In connection with the Agreement, the Investor and the Company
hereby agree and acknowledge that, for so long as the Investor together with its
Affiliates beneficially own at least 500,000 Common Shares of the Company
(including for this purpose shares issuable pursuant to the Class B Warrants
held by the Investor and as adjusted for stock splits, reverse stock splits,
stock dividends and similar events), the Investor shall have the right to
designate one individual for election to the board of directors of the Company.

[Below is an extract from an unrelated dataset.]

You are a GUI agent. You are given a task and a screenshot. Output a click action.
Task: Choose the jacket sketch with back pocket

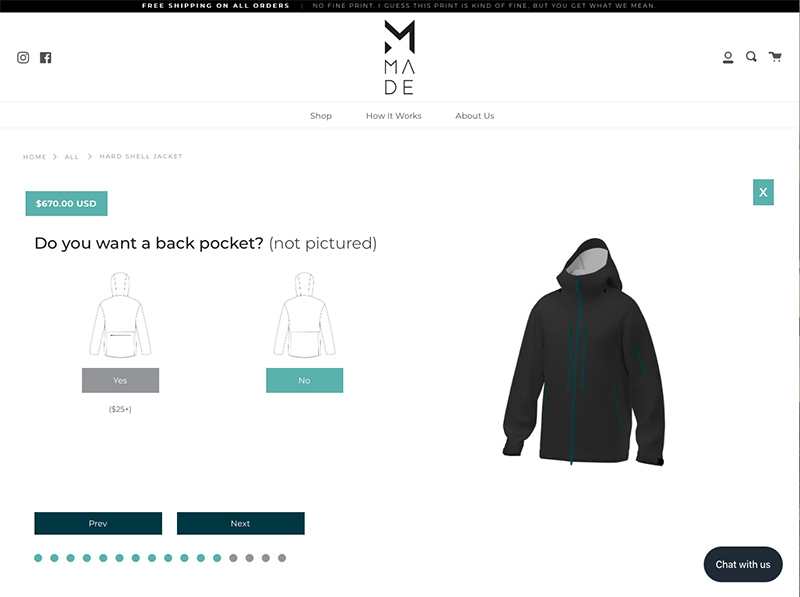coord(120,315)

However, if the Investor at any time owns less than the minimum number of shares
referred to in the preceding sentence, it shall cause such individual to resign
from the board of directors. Upon timely receipt by the Company of the
Investor's written exercise of such right, the Company shall, if received on the
date hereof, cause such individual to be elected as a director of the Company,
and if received thereafter, shall cause such individual to be nominated for
election as a director of the Company at the next annual general meeting of the
Company (provided no person previously selected by the Investor is a member of a
class of directors of the Company not standing for election at such meeting). We
advise you that pursuant to the foregoing the Company has today elected Xxxxx
Xxxx to its board of directors, to serve as a Class 2 director. The fees and
other compensation paid to such director in consideration of his or her services
as such shall not be less that that paid to other non-employee directors serving
in similar positions. In consideration of such right, and for so long as any
person selected by the Investor is a director (and during any period after such
person's designation by the Investor but before his or her election), neither
the Investor nor any of its Affiliates shall vote or permit any of the shares of
the Company beneficially owned by it to be voted for any other nominee for
election as a director of the Company.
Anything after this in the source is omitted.